*** Opening Data records ***

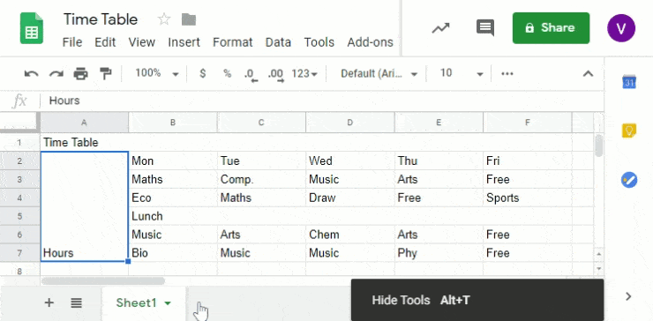This screenshot has width=653, height=321.
Task: Open the Tasks side panel icon
Action: (629, 180)
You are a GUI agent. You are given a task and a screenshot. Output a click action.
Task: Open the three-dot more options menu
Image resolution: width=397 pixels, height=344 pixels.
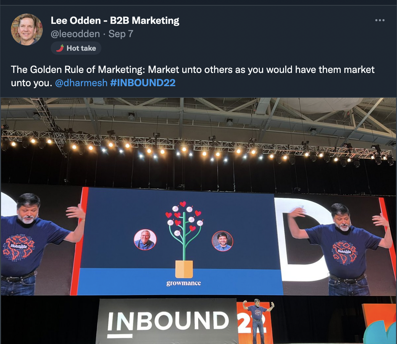point(380,20)
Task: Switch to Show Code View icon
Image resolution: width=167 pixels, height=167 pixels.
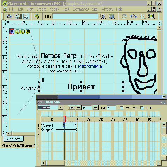Action: (9, 16)
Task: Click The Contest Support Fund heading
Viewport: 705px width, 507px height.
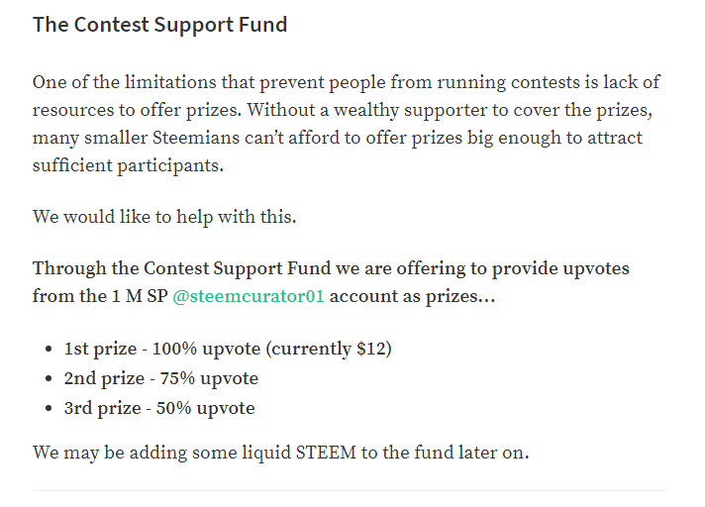Action: pos(160,25)
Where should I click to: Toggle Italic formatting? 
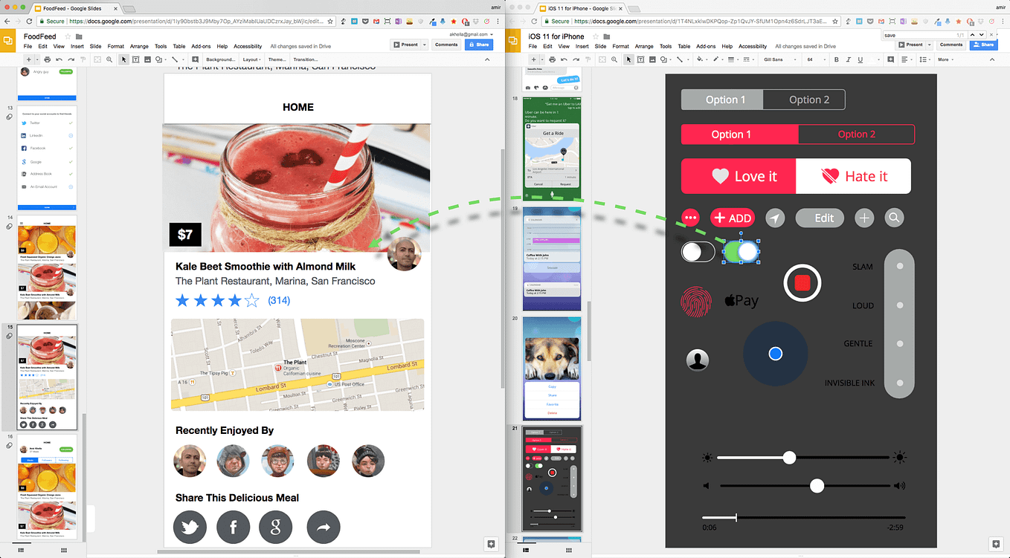[849, 59]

*** Closing Data records ***

Assignment: Please leave out the pictures while you copy exactly the lines from the one containing "Image resolution: width=397" through the end of the records.

Answer for this exercise:
Image resolution: width=397 pixels, height=344 pixels.
point(380,20)
Task: Switch to Show Code View icon
Image resolution: width=167 pixels, height=167 pixels.
Action: (9, 16)
Task: Click The Contest Support Fund heading
Viewport: 705px width, 507px height.
Action: pos(160,25)
Where should I click to: Toggle Italic formatting? 
[849, 59]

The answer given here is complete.